Beginning in 2014, the Affordable Care Act will require small group and individual market plans in existence before March 2010 to comply with these parity requirements. Qualified health plans offered through health insurance exchanges also must include mental health and substance use disorder benefits as one of the 10 essential health benefits, which must be included in those health plans. There are exceptions to the parity requirement, such as individual and small employer plans created before January 1, 2014, church sponsored and nonfederal government sponsored plans, retiree-only plans, TriCare, Medicare, and traditional Medicaid plans.

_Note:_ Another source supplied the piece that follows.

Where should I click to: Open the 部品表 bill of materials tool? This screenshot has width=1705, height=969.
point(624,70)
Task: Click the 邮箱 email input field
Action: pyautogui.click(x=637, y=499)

Under the final rule, health plans must ensure that parity applies to intermediate levels of care received in residential treatment or intensive outpatient settings. The final rule also clarifies the scope of transparency required by health plans, including the disclosure rights of plan participants, to ensure compliance with the law. Health plans must make available information concerning mental health and substance use disorders, medical necessity criteria and the reasons for the denial of such services; and, if requested, health plans must provide mental health necessity criteria to plan administrators, participants and beneficiaries, as well as contracted providers. It also requires plans to explain denials to participants and beneficiaries. In addition, the final rule clarifies that parity applies to all plan standards, including geographic limits, facility-type limits and network adequacy. It eliminates an exception to the existing parity rule for non-quantitative treatment limitations that was determined to be confusing, unnecessary and open to abuse.
The final rule applies to group health plans and health insurers offering group health insurance for plan years on or after July 1, 2014. It also governs individual insurance coverage for policy years beginning on or after July 1, 2014.